20. The face extraction unit according to claim 19, wherein, in the expression of the evaluation vector, a value calculated based on an angle when the edge normal direction vector is expressed in polar coordinates is used. Image communication terminal.

21. The face extraction unit, wherein a position and a size extracted as a face from an image captured by the camera unit are:
17. The apparatus according to claim 1, further comprising a face / non-face determination unit that determines whether the face is truly a face, and outputs an extraction result only when the face is determined.
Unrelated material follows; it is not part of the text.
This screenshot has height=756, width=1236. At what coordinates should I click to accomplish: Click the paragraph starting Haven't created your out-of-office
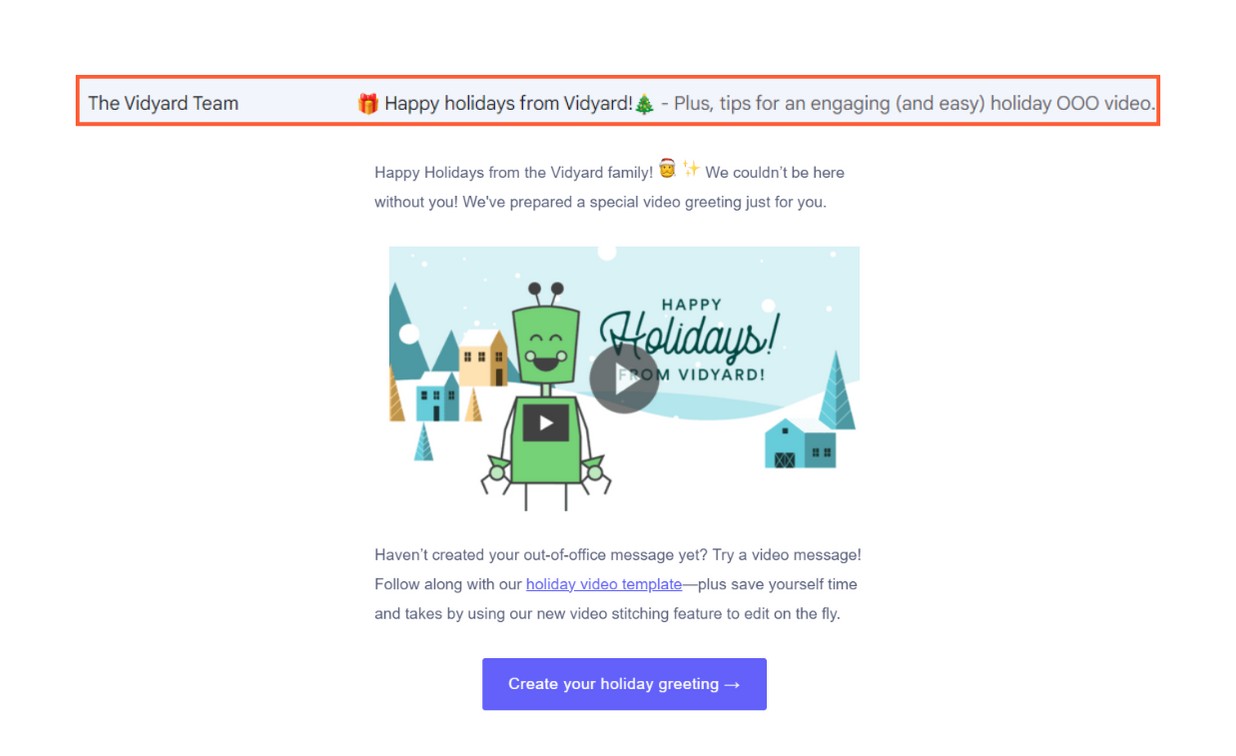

Image communication terminal.

22. The face extracting unit, wherein a position and a size extracted as a face from an image taken by the camera unit are based on the content stored in the voting result storage unit.
18. The image communication terminal according to claim 17, further comprising a face / non-face determination unit that determines whether the face is truly a face, and outputs an extraction result only when the face is determined.

23. The face extraction unit, wherein the position and size extracted as a face from an image captured by the camera unit are based on the similarity value generated by the inverse orthogonal transform unit.
20. The image communication terminal according to claim 19, further comprising a face / non-face determination unit that determines whether or not the image is a true face, and outputs an extraction result only when the image is determined to be a face.

24. The face / non-face determining unit uses an image feature obtained from an area extracted as a face from an image captured by the camera unit, based on a support vector function determination result. Determining a face,
The image communication terminal according to claim 21.

25. The image processing apparatus according to claim 25, wherein the face / non-face determination unit uses an edge normal direction vector obtained from an area extracted as a face from an image captured by the camera unit as the image feature. Item 25. The image communication terminal according to item 24.

26. The image processing apparatus according to claim 26, wherein the face / non-face determination unit uses, as the image feature, a histogram of an edge normal obtained from a region extracted as a face from the image captured by the camera unit. Item 25. The image communication terminal according to item 24.